High Performance Data Center TCP Packet Processing
TCP is widely used for client-server communication in modern data centers. But TCP packet handling is notoriously CPU intensive, accounting for an increasing fraction of data center processing time. Techniques such as TCP segment offload, kernel bypass, and RDMA are of limited benefit for the typical small, frequent RPCs. These techniques can also compromise protocol agility, resource isolation, overall system reliability, and complicate multi-tenancy.
I propose a unique refactoring of TCP functionality that splits processing between a streamlined fast path for common operations, and an out-of-band slow path.
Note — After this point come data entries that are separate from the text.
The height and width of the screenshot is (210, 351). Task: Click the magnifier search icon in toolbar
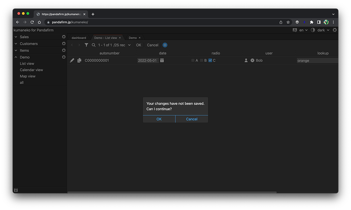click(x=94, y=45)
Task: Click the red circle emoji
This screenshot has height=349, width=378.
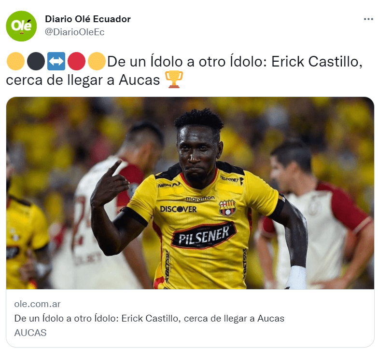Action: point(76,61)
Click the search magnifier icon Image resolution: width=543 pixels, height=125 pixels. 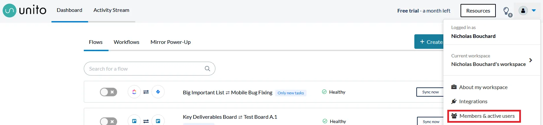[x=208, y=69]
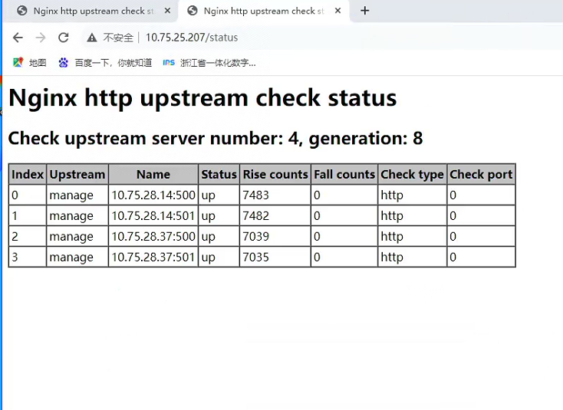
Task: Click the 不安全 security label
Action: [x=118, y=38]
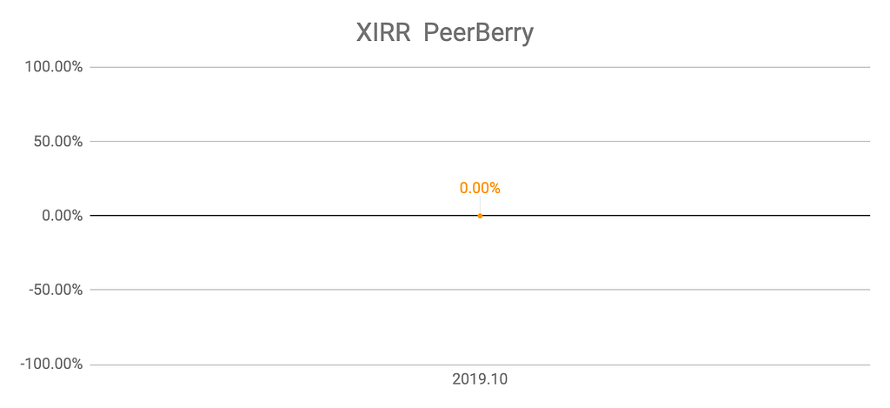Click the orange data point marker
This screenshot has width=890, height=408.
click(480, 216)
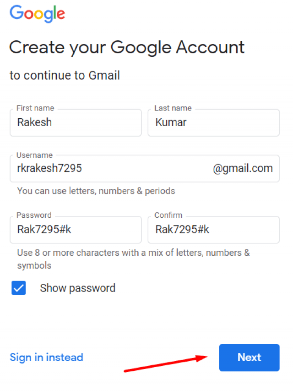Click the Create your Google Account heading
Screen dimensions: 293x391
click(x=127, y=48)
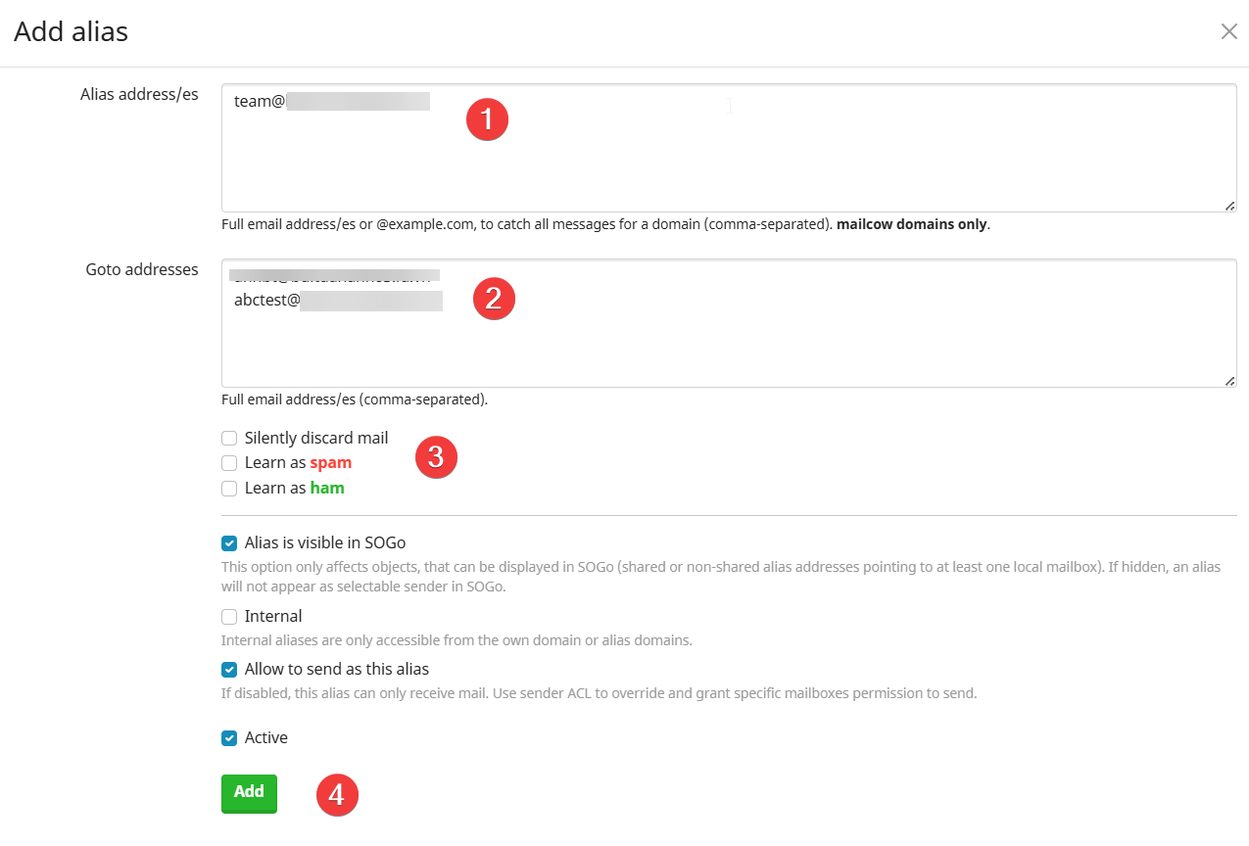Click the red number 2 marker
The height and width of the screenshot is (846, 1249).
[494, 298]
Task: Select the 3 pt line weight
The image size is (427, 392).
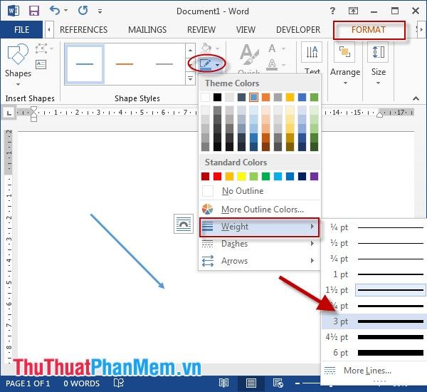Action: point(374,321)
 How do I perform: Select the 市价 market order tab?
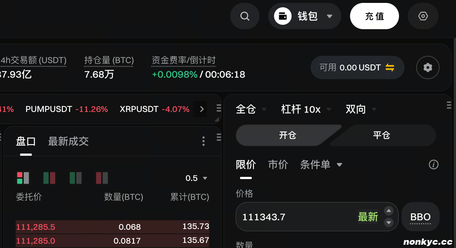278,164
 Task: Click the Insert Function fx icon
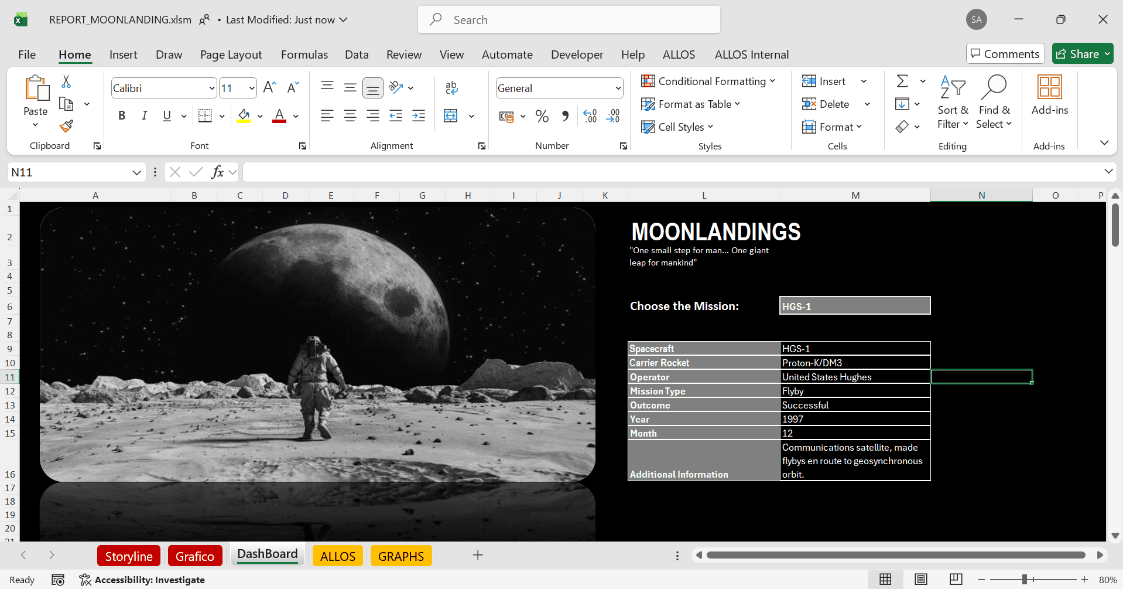tap(217, 172)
Protocol processing executes in the kernel on dedicated cores that enforce correctness and resource isolation. Applications asynchronously communicate with the kernel through event queues, improving parallelism and cache utilization. I show that my approach can increase RPC throughput by up to 4.1x compared to Linux. The fast-path can be offloaded to a programmable NIC to further improve performance and minimize CPU time for network processing. With hardware offload, data packets are delivered directly from application to application, while the NIC and kernel cooperate to enforce correctness and resource isolation. I show that hardware offload can increase per-core packet throughput by 10.7x compared to the Linux kernel TCP implementation.
Antoine Kaufmann is a Ph.D. candidate in Computer Science and Engineering at the University of Washington, where he is a member of the Computer Systems Lab. Previously, he completed a Master's Degree from the Swiss Federal Institute of Technology (ETH) in Zurich. Antoine's research area is operating systems and networks, and much of his recent work has focused on improving application I/O performance in the data center.